While watching a PBS Infomercial it got me thinking about Roth IRAs - specifically - conversion to a Roth IRA from our 401/403's and Traditional IRAs.

My wife and I will be fully retired the end of this year. With our pension and delay of SS till age 70, I put together a financial plan spreadsheet. One tab focuses on Income Tax. With our planned income, we will have a few years at a 15% marginal tax rate, more at 25%, but eventually in our 70s with the RMD we will be shot into the 33% marginal tax rate.

Here's my thinking. We have a few years of what I call "tax headroom" - amount of money before we move into the next tax bracket. It seems "logical" that during those year's we take advantage of the "head room" to convert or IRAs to Roth IRAs. Thinking is that if we don't do anything and wait for the RMD, we will be in a higher tax bracket.
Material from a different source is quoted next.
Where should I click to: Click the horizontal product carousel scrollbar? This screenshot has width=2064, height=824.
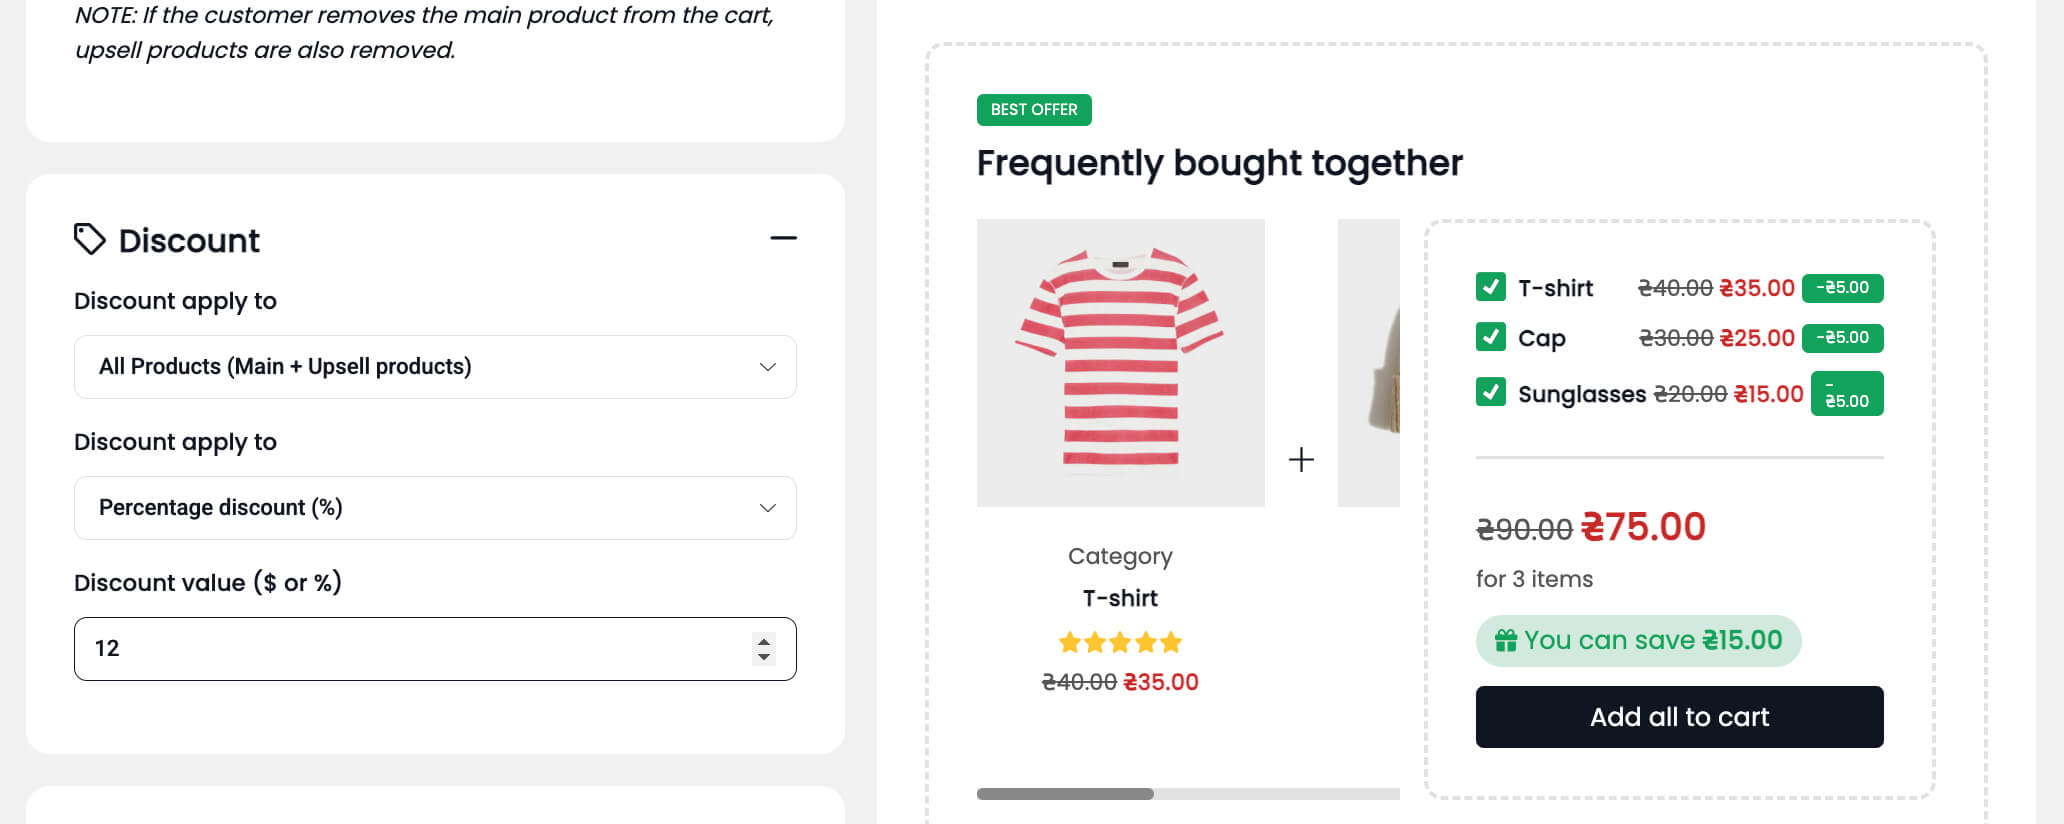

I know we will lose dollars to the tax pay out and lose those potential growth - my estimate is about 4% growth (we are only about 30% in equities). I ran an IRA conversion calculator on Vanguard and the amount saved was significant.

One other feature I like is that if we move funds to a Roth IRA it will be good for our kids which we hope to leave an inheritance.
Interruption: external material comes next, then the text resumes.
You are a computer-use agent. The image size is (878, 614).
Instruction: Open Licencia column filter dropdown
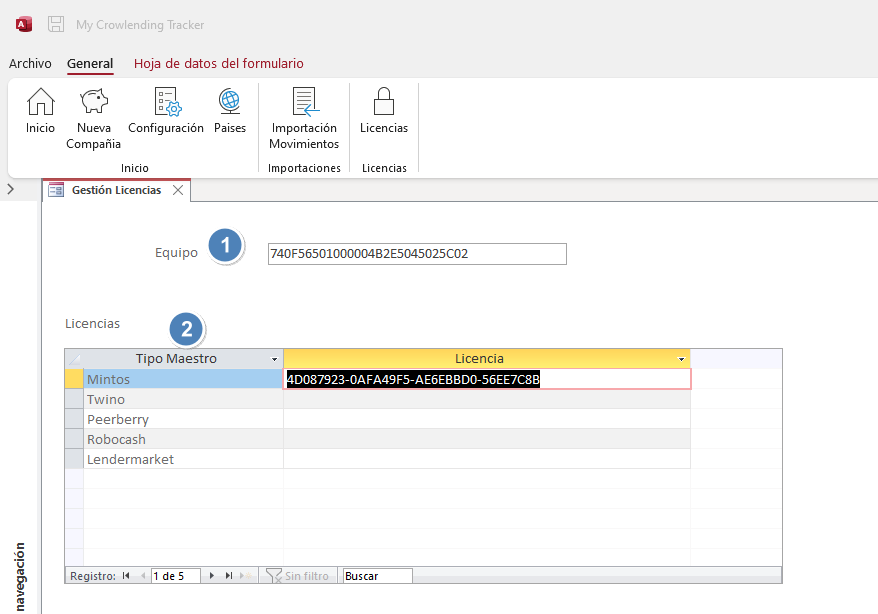coord(682,359)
Regardless, it appears a complicated analyst. Was hoping to understand all of the factors before I start modifying my spreadsheets.

Thanks

Kannon
 
Yes, what you describe is a very common situation and what you are doing is what many of us are doing/plan to do. Search around here a bit (term "Roth Conversion" etc) and you'll find lots of discussion on this.

The combination of RMDs and receipt of SS benefits can add up to a "tax torpedo" (another term of art you can search for), and lots of us try to reduce the size of our tIRAs to reduce the magnitude of the "torpedo".

In addition to converting your IRAs to Roths, along the same lines you may want to sell/rebuy stocks in your after tax account while you have some "headroom" in the 15% tax bracket (so, zero% cap gains taxes). This will reset the cost basis on those to a higher level, and possibly reduce later taxes if you need to sell after tax investments when you are no longer at the zero CG rate.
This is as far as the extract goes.